Step 1: dump active connections to YAML file
--------------------------------------------

Run `pg_inspector.rb connections`, and it will dump current `pg_stat_activity` to a YAML file. It will also dump `pg_locks`. The database password should be provided using the file `-f` option or a PGPASSWORD environment variable.

Examples:
```
PGPASSWORD=smartvm pg_inspector.rb connections
pg_inspector.rb connections -u username -f file_that_contains_password -s host -p port -o output_file -l locks_output_file
```

It by default use `root` user to login local postgres server, and will ask you for password. You can connect to a different database host by `-s` option, using a different user by `-u` option, and output to different place by `-o` for active connections, `-l` for locks. But default settings and empty password should be sufficient to run in master node of appliance. This dump operation can be run even after database get blocked.

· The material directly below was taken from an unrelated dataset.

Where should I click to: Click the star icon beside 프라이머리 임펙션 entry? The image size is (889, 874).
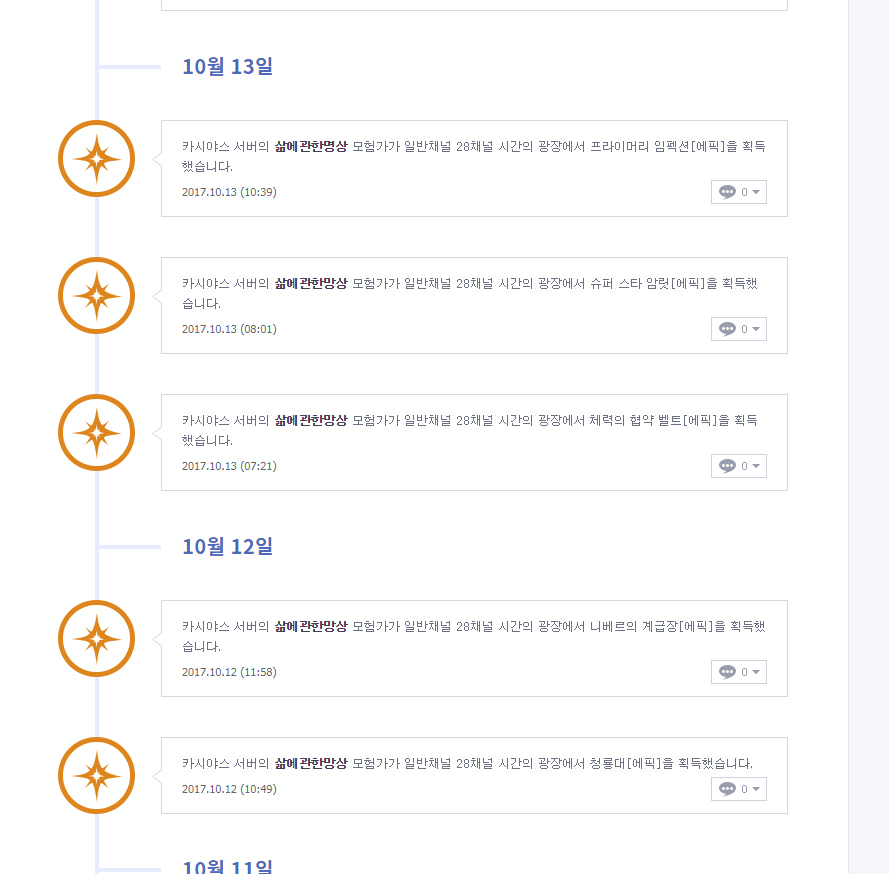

Step 2: dump ManageIQ server information to YAML file
-----------------------------------------------------

Run `pg_inspector.rb servers` will dump ManageIQ server information in a YAML file. Database password is given in the same way as step 1. New one will overwrite old one only if new one dumps successfully. This step can't be dump if blocking happens, so it should be run as a periodical task.

Examples:
```
PGPASSWORD=smartvm pg_inspector.rb servers
pg_inspector.rb servers -u username -f file_that_contains_password -s host -p port -o output_file
```

Step 3: Combine connections and servers information to human readable format
----------------------------------------------------------------------------

Run `pg_inspector.rb human` will combine information gathered from step 1 and step 2 to a human readable YAML file. It doesn't require database access and will take default output name from step 1 and step 2 as input. It has four sections: servers, workers, connections and other_processes.

Examples:
```
pg_inspector.rb human
pg_inspector.rb human -c connections.yml -s servers.yml -o human.yml
```

Step 4: Combine human.yml file and lock file
--------------------------------------------

Run `pg_inspector.rb locks` will combine lock output from step 1 and human.yml from step 3. It doesn't require database access and will take default output name from step 1 and step 3 as input. The file organization will be same as step 3, but each connection has a `blocked_by` property indicate it's blocked by which connection.

Examples:
```
pg_inspector.rb locks
pg_inspector.rb locks -l locks.yml -c human.yml -o locks_output.yml
```

After four steps
----------------

These four steps are included and can be run in customer's appliance. We can do further analysis such as generating and viewing lock graphs from step 4's output. Because this has external dependency which is not revelant to appliance, it's in a separate place.